> PROVIDED TEXT:
══════

Critical Accounting Policies and Estimates
Our discussion and analysis of our financial condition and results of operations are based upon our
consolidated financial statements, which have been prepared in accordance with accounting principles
generally accepted in the United States of America. The preparation of these financial statements
requires us to make estimates and judgments that affect the reported amounts of assets, liabilities,
revenues and expenses and related disclosure of contingent assets and liabilities. On an on-going basis,
we evaluate our estimates, including those related to inventory shrink, goodwill impairment, impairment
of long-lived assets, revenue recognition, vendor discounts and purchase discounts, self insurance
liabilities, lease exit liabilities, income taxes and litigation. Additionally, we have added the revenue
recognition and vendor allowances and purchase discounts critical accounting policies as a result of our
June 24, 2015 Acquisition of EnvisionRx (the ‘‘Acquisition’’) and the related addition of our new
Pharmacy Services Segment. We base our estimates on historical experience, current and anticipated
business conditions, the condition of the financial markets and various other assumptions that are
believed to be reasonable under existing conditions. Variability reflected in the sensitivity analyses
presented below is based on our recent historical experience. Actual results may differ materially from
these estimates and sensitivity analyses.

══════

> Pixel coordinate grounding records:

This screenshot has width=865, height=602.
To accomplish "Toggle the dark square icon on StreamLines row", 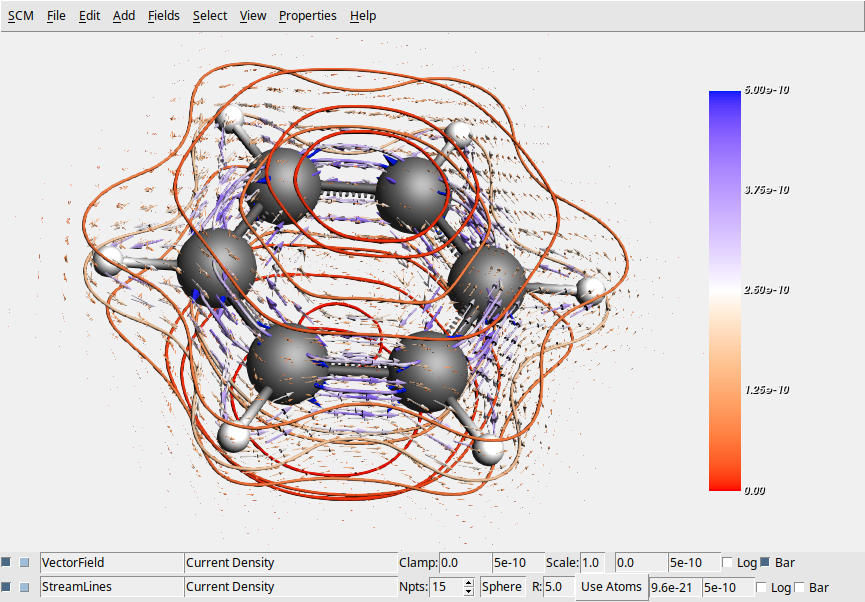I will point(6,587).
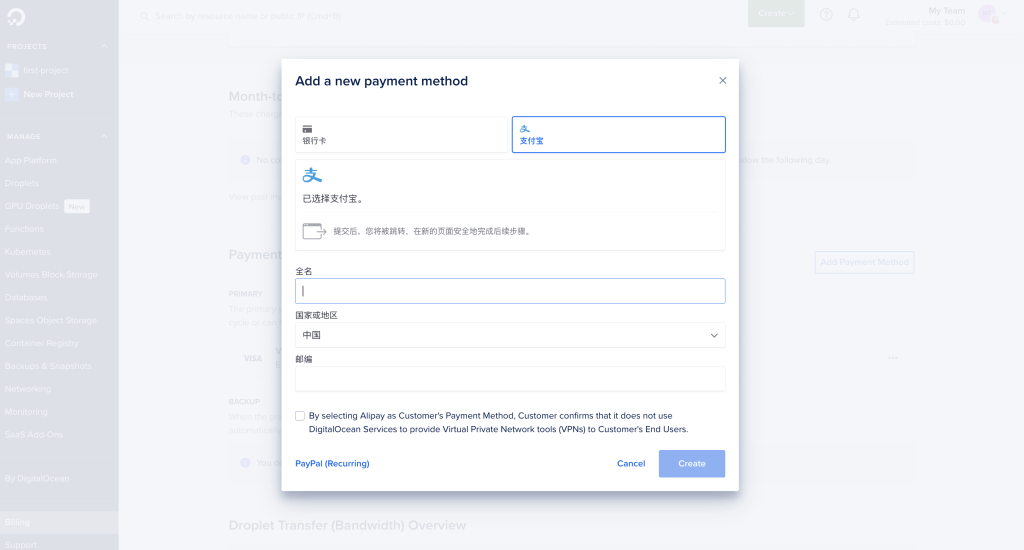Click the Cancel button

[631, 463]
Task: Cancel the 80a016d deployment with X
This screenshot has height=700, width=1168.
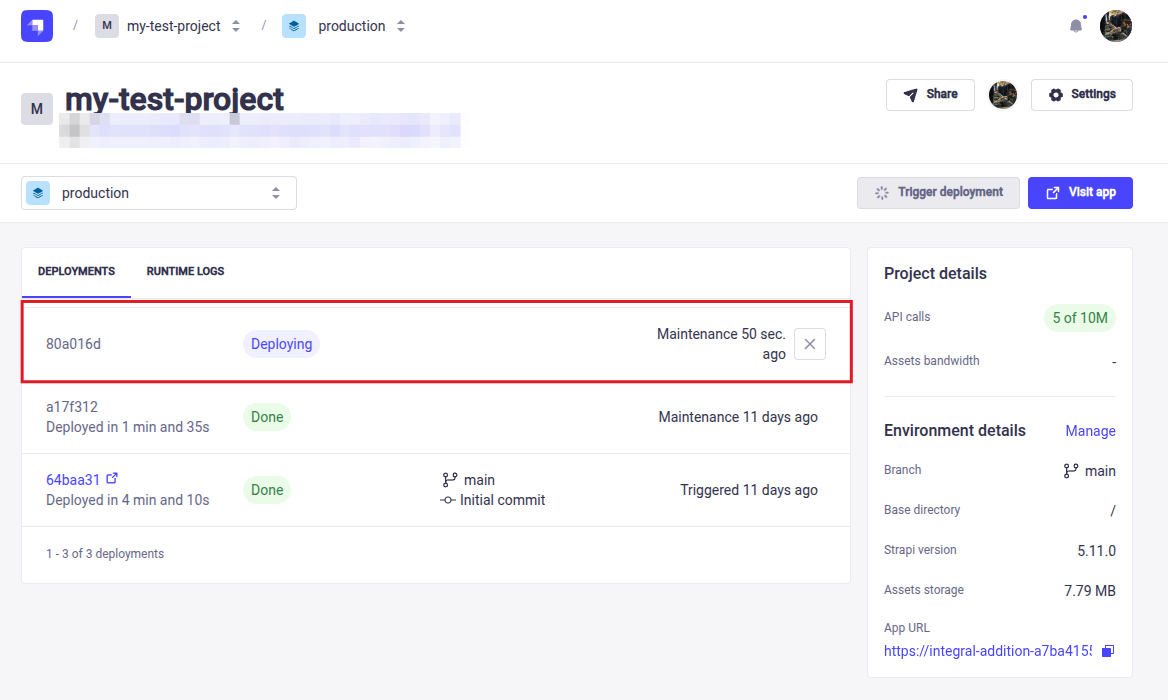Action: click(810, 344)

══════

> TASKS TO PERFORM:
(1) Decide whether each statement agrees with the critical accounting policies text, answering yes or no and quoting the text's deciding words: (a) the financial statements were prepared under accounting principles generally accepted in the United States of America; (b) the Acquisition of EnvisionRx took place on June 24, 2015; (c) the variability in the sensitivity analyses is based on industry benchmarks.
(2) Please pick up the critical accounting policies text after its last sentence and continue it.
None of the records are needed here.

> EXPECTED RESPONSES:
(1)
(a) Yes: "which have been prepared in accordance with accounting principles generally accepted in the United States of America."
(b) Yes: "June 24, 2015 Acquisition of EnvisionRx."
(c) No: "Variability reflected in the sensitivity analyses presented below is based on our recent historical experience."

(2)
The following critical accounting policies require the use of significant judgments and estimates by
management:
Inventory shrink: The carrying value of our inventory is reduced by a reserve for estimated shrink
losses that occur between physical inventory dates. When estimating these losses, we consider historical
loss results at specific locations, as well as overall loss trends as determined during physical inventory
procedures. The estimated shrink rate is calculated by dividing historical shrink results for stores
inventoried in the most recent six months by the sales for the same period. Shrink expense is
recognized by applying the estimated shrink rate to sales since the last physical inventory. There have
been no significant changes in the assumptions used to calculate our shrink rate over the last three
years. Although possible, we do not expect a significant change to our shrink rate in future periods. A
10 basis point difference in our estimated shrink rate for the year ended February 27, 2016, would have
affected pre-tax income by approximately $9.7 million.